Start of EXERCISE DATA

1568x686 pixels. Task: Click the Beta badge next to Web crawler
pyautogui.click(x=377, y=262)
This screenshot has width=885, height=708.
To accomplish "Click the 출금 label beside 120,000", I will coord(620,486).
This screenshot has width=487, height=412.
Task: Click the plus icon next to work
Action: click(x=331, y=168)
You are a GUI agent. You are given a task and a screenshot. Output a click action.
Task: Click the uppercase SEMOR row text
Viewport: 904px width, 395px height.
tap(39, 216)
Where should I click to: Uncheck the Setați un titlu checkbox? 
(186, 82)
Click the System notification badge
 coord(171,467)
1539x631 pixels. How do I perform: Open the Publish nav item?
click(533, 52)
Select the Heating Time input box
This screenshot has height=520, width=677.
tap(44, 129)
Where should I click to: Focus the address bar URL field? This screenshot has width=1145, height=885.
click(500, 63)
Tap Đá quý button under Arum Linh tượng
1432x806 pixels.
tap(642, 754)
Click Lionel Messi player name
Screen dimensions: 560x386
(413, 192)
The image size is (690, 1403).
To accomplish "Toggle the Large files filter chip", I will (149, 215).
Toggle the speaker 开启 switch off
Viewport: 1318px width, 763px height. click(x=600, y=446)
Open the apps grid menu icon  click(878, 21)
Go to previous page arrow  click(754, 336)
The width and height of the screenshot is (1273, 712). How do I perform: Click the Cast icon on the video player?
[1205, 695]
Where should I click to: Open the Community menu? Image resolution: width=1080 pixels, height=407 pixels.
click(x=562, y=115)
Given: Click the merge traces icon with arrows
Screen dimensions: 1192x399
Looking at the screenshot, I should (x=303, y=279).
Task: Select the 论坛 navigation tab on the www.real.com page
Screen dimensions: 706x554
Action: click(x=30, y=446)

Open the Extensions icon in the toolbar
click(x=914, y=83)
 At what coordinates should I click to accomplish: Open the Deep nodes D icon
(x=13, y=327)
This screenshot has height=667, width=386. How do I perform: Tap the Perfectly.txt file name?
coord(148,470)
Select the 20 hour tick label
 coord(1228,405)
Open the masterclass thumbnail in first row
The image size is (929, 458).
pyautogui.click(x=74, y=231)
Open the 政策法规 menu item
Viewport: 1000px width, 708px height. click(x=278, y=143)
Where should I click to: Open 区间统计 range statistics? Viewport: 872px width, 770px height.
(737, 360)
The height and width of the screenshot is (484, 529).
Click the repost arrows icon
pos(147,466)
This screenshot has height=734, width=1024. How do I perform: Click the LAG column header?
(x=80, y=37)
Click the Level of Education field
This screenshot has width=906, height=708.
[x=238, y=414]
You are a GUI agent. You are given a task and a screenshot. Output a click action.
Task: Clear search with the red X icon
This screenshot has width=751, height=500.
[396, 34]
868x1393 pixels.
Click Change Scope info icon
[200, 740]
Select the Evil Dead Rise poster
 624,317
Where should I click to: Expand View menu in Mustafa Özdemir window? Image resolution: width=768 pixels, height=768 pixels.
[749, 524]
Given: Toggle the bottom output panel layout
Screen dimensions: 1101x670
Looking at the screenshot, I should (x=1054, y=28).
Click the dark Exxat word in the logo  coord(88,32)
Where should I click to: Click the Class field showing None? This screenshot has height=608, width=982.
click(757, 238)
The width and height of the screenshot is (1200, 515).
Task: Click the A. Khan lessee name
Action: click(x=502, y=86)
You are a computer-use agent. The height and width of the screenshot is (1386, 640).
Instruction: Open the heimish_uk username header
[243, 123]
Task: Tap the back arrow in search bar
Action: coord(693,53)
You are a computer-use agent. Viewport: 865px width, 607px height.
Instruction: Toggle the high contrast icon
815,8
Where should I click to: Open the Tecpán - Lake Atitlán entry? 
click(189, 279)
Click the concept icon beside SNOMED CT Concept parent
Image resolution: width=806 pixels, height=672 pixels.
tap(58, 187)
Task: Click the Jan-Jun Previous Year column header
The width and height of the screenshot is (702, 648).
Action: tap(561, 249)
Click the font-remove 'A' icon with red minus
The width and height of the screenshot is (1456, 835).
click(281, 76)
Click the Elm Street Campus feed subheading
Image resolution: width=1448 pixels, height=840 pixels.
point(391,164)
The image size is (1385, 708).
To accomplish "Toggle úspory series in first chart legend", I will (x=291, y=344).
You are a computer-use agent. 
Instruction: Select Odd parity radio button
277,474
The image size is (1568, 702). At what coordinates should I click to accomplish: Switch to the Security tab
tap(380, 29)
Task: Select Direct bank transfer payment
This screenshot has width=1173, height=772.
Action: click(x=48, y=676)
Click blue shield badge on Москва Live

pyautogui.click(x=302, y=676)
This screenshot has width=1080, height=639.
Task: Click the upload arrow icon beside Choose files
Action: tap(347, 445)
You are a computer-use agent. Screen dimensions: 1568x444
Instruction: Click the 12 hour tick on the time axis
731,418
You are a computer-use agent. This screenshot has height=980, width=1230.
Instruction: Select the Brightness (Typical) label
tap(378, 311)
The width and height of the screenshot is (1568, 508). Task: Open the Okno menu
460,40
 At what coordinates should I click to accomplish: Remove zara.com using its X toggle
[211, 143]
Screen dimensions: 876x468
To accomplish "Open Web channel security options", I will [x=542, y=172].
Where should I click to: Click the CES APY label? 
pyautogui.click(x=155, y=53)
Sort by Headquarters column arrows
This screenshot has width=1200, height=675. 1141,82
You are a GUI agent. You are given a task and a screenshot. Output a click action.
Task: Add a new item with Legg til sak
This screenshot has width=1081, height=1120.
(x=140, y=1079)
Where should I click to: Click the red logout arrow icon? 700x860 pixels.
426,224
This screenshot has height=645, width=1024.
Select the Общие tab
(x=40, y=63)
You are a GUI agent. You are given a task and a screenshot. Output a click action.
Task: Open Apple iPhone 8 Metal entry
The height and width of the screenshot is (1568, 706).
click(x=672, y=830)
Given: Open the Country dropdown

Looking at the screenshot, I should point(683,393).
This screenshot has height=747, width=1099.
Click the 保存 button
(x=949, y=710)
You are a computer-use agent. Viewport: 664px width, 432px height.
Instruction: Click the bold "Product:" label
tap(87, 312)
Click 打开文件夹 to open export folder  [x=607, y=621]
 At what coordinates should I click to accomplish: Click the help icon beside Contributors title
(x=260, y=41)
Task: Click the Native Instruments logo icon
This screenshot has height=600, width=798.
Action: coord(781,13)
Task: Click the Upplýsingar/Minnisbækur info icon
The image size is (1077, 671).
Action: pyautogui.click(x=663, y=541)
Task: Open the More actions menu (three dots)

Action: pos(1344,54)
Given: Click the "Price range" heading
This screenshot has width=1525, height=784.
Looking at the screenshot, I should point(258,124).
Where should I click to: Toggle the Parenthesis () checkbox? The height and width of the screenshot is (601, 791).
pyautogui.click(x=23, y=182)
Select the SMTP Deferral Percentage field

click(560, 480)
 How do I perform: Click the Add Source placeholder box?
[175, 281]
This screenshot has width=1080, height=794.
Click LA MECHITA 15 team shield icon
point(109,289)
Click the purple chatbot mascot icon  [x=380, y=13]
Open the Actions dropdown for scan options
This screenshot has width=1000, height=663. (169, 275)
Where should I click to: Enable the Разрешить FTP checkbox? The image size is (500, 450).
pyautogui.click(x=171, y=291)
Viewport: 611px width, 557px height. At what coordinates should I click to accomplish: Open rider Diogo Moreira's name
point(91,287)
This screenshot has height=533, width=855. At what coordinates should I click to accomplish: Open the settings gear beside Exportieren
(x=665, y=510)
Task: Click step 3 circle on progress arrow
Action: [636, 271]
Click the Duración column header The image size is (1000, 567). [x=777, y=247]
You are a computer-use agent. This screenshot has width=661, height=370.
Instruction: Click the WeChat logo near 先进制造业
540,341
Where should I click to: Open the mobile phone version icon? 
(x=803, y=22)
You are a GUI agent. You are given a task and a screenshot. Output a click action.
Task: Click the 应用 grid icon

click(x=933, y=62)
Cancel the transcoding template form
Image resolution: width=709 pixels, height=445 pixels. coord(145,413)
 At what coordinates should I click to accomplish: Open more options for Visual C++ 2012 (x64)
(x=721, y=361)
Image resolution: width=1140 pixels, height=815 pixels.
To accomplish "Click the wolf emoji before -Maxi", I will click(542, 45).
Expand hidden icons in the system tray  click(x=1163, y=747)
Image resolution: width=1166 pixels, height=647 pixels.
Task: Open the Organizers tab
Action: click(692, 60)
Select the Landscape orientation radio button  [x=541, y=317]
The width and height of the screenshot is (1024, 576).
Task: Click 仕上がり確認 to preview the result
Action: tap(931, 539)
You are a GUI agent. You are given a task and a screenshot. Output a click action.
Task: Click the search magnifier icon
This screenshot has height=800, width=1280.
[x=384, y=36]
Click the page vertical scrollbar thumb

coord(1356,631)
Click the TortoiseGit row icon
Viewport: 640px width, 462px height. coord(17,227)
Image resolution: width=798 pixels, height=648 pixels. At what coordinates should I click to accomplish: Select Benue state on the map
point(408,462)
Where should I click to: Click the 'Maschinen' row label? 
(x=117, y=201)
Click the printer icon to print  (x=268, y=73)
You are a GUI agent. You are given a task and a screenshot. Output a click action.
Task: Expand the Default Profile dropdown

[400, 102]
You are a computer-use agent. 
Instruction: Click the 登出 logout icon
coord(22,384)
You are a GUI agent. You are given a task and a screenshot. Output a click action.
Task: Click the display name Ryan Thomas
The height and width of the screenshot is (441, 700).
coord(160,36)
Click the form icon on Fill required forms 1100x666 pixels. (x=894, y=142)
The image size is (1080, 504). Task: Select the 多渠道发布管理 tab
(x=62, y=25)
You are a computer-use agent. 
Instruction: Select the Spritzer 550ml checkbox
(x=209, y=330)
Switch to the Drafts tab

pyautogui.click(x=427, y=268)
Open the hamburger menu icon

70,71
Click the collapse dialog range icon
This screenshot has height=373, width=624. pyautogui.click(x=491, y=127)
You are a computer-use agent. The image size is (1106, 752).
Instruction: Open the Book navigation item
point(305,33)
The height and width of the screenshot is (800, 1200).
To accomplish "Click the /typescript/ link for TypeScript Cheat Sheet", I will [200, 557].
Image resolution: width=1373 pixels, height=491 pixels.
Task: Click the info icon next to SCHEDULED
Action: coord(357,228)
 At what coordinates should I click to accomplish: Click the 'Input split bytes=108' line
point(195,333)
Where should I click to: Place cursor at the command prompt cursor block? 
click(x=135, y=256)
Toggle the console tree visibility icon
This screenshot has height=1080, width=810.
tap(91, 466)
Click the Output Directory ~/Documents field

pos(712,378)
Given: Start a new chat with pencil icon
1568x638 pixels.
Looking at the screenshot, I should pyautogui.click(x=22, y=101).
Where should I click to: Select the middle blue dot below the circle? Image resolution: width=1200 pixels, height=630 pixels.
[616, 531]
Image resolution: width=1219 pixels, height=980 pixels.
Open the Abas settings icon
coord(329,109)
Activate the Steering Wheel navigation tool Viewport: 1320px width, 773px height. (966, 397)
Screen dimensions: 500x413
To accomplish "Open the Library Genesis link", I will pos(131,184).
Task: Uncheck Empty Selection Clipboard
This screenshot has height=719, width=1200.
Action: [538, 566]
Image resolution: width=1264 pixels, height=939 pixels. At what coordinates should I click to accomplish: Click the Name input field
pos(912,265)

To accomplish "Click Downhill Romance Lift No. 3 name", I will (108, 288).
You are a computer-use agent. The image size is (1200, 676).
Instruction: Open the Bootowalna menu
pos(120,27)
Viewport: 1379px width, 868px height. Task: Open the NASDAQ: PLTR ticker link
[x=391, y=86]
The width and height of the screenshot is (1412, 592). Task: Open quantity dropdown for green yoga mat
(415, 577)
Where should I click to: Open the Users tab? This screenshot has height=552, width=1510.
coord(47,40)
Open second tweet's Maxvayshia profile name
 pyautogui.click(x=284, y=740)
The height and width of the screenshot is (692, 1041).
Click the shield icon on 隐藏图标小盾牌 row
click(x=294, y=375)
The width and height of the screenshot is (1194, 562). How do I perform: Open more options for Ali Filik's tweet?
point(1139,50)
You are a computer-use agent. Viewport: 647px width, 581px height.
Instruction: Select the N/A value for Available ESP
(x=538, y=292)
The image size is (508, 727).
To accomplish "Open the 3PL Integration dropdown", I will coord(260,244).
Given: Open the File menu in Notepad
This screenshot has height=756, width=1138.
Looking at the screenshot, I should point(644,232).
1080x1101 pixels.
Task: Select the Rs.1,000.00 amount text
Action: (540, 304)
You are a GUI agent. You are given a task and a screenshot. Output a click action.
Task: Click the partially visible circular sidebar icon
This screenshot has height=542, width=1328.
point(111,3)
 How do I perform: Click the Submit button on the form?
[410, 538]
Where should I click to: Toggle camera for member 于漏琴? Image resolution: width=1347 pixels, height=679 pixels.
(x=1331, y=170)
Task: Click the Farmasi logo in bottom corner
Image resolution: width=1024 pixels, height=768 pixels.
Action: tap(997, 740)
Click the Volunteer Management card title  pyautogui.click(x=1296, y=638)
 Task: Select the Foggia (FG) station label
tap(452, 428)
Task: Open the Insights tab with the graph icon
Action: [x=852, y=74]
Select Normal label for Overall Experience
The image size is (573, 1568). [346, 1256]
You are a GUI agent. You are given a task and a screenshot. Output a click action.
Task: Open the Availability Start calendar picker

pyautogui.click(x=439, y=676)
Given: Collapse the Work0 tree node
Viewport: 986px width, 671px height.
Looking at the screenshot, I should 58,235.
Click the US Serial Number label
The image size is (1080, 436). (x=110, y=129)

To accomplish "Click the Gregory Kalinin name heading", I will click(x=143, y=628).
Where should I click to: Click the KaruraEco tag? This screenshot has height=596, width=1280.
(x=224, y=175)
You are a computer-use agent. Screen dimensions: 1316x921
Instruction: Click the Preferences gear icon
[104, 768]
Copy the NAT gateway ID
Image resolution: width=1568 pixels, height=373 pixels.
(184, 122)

End of EXERCISE DATA

PROBLEM TO WORK ON →
Which lines above run from the one containing "Screen dimensions: 500x413" to the one containing "You are a computer-use agent. The image size is (1200, 676)."? Give them again exactly, both ends included.

TASK ANSWER →
Screen dimensions: 500x413
To accomplish "Open the Library Genesis link", I will pos(131,184).
Task: Uncheck Empty Selection Clipboard
This screenshot has height=719, width=1200.
Action: [538, 566]
Image resolution: width=1264 pixels, height=939 pixels. At what coordinates should I click to accomplish: Click the Name input field
pos(912,265)

To accomplish "Click Downhill Romance Lift No. 3 name", I will (108, 288).
You are a computer-use agent. The image size is (1200, 676).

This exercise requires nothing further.